To some extent, “The Quirkducers” makes a virtue out of its lack of innovation by sticking multiple subversions onto what might otherwise be an anticlimactic ending. First, Louise realizes her Carrie-inspired prank has gone ridiculously overboard and feels real regret for her actions. Then, Tina reveals she actually likes what her sister has done and wants to use it as the one thing that can save her play, because it’s real in a way that nothing else in this middle school play has been thus far. And then, just as it appears the episode is going to salvage a heartfelt moment between Louise and Tina, we learn Tina is just trying to set up an erotic romance scene between her and Jimmy Jr., at which point everybody is ready to shut this down.

All of which is to say Bob’s Burgers again makes an asset out of how layered all its characters are. Tina can be righteously upset with her sister for ruining the play, willing to go along with the plan when she learns all the other cast members want a half-day, and inspired by the fearless depravity of Louise’s prank. Because the show spends so much time making the Belchers consistent as characters, they have more latitude to change quickly in response to new events.

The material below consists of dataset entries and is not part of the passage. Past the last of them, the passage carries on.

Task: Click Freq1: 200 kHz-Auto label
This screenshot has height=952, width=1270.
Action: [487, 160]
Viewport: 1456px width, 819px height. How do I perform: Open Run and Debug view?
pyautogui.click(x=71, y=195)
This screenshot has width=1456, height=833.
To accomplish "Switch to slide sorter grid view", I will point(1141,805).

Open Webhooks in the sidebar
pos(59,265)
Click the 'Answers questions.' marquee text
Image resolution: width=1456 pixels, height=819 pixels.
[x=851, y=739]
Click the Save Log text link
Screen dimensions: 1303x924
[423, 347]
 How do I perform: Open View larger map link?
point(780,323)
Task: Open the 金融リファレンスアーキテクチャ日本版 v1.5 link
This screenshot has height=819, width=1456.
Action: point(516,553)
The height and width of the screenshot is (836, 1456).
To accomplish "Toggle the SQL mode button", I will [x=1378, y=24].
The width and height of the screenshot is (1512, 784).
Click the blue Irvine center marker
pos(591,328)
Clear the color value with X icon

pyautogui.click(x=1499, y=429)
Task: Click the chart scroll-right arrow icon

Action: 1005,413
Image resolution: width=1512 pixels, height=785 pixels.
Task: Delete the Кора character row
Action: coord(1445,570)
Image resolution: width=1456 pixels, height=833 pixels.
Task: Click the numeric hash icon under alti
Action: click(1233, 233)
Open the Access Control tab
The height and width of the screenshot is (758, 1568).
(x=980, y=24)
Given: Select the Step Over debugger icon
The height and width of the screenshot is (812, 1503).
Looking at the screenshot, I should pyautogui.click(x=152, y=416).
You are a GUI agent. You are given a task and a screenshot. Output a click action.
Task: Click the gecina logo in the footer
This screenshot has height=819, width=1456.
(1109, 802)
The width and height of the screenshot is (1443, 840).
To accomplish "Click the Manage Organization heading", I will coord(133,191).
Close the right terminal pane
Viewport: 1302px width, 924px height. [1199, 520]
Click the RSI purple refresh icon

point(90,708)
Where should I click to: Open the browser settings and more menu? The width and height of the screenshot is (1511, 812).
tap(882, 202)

Bob and Linda function particularly well in that capacity whenever they attend their kids’ events, as they flip from confused to invested to concerned to disturbed, depending on what one of the little Belchers does at any given second. Plus they can be their own kind of stupid once more, as seen with Linda’s steadfast belief that a potato not only looks like her grandfather but also is, on some level, her actual grandfather. Of all the deeply silly Linda subplots the show has given us over the years, this one might well be the absolute silliest, but Bob’s alternating bemusement and encouragement make the whole thing work. He doesn’t completely buy in, which makes it clear this isn’t something we ought to even pretend to have to take seriously, yet he comes around enough to show he still supports Linda. As with a lot of tonight’s two episodes, that speaks to how all the Belchers function: sometimes as a bridge to us in the audience, but mostly just there to support their equally silly loved ones. It’s a winning combination.

Stray observations

  • I appreciate the suggestion that Bob is a bit of a stand-up snob, given his belief there’s plenty of money to be made in bad stand-up.
  • Mr. Frond was born to be an executive producer. Poor guy missed his true calling.
  • Logan has some quietly supportive, largely uninterested friends. Which seems like just the kind of friends someone like Logan needs, to be honest.